Dissenting:
There are times when our preoccupation with a standard of review, abuse of discretion, causes us to lose sight of our responsibility to ensure that the district courts exercise discretion within the proper limits. As the majority recognizes, the dis-positive factors to be considered in determining whether to dismiss a plaintiffs case as a sanction for violating a court-imposed deadline are usually prejudice and the availability of less drastic alternatives. See Yourish v. California Amplifier, 191 F.3d 983, 991-92 (9th Cir.1999).

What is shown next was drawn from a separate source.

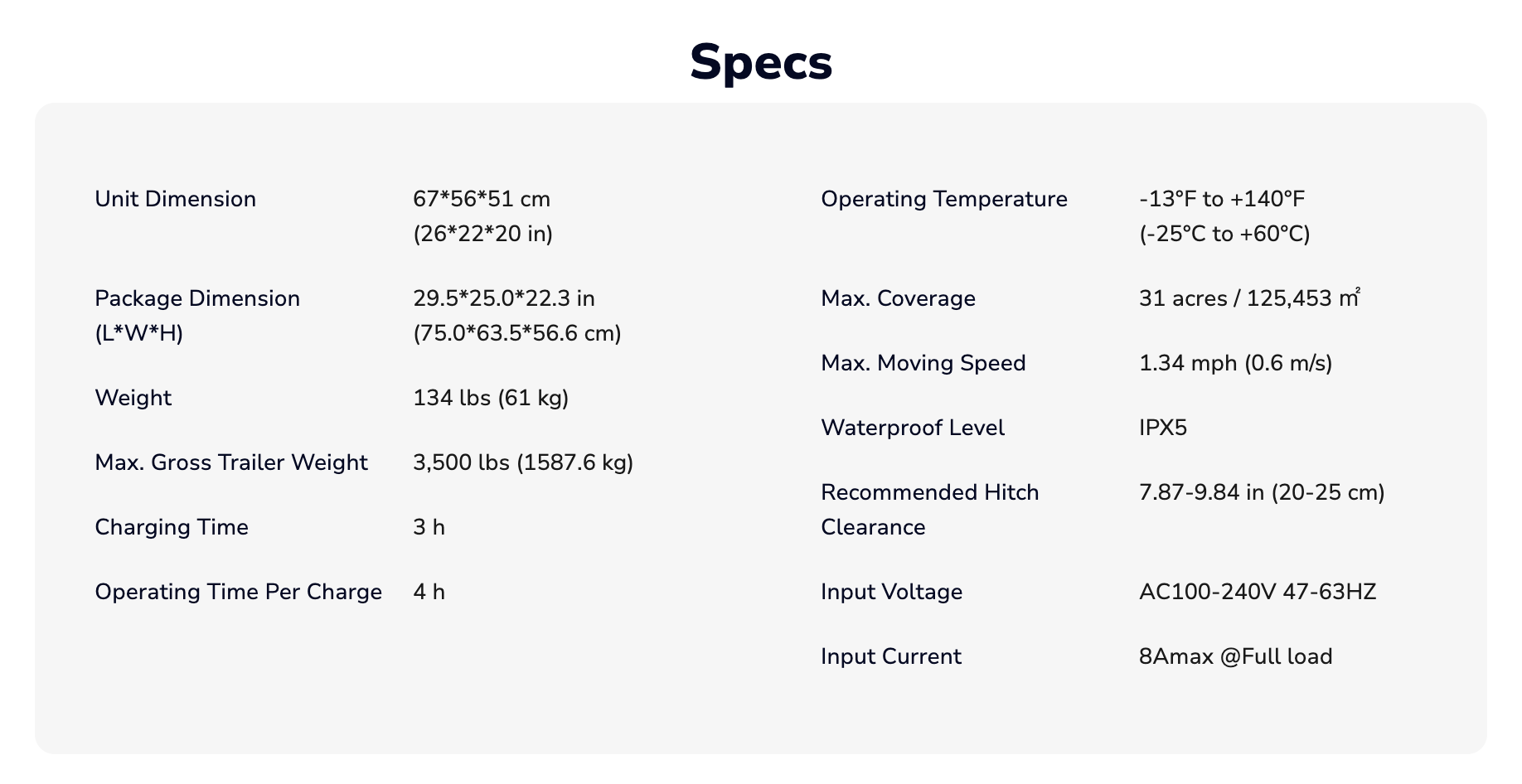Click the Specs heading
The image size is (1522, 784).
760,63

Prejudice means prejudice to the defendant, Mir v. Fosburg, 706 F.2d 916, 918 (9th Cir.1983), and since this defendant has not yet been served, it is difficult to see how the plaintiffs delay in this case could have prejudiced this defendant. The district court did not even discuss prejudice or the absence of it. In my view, the district court erred in this regard. The majority’s discussion of prejudice does not consider the effect of the delay on the defendant. The majority does recognize that the district court erred (additionally, in my view) in not considering less drastic alternatives to dismissal.

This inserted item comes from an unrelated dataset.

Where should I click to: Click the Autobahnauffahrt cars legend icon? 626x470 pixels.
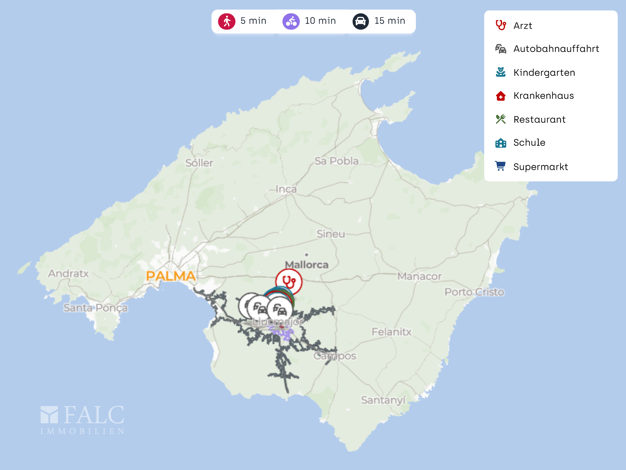click(x=501, y=49)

I thus conclude that the district court did not exercise its discretion within appropriate limits because it failed to consider the relevant factors in imposing dismissal as a sanction. Of course, our courts are very busy. The irony is that this case has now been before a half dozen Article III Judges and languished in the federal courts for nearly four years without anyone taking a peek at its merits. We have already reversed and remanded once before. Pagtalunan v. Galaza, 229 F.3d 1158 (9th Cir.2000) (unpublished). Little of this lost time and energy would have been necessary had the district court followed, in the first instance, our long line of circuit authority insisting that the district court weigh all the relevant factors before deciding to dismiss a plaintiffs case. See, e.g., Yourish, 191 F.3d at 990; Hernandez v. City of El Monte, 138 F.3d 393, 399 (9th Cir.1998); Ferdik v. Bonzelet, 963 F.2d 1258, 1260-61 (9th Cir.1992); Thompson v. Housing Authority, 782 F.2d 829, 831 (9th Cir.1986); Henderson v. Duncan, 779 F.2d 1421, 1423-24 (9th Cir.1986); Ash v. Cvetkov, 739 F.2d 493, 496 (9th Cir.1984); Mir, 706 F.2d at 918.
I therefore respectfully dissent.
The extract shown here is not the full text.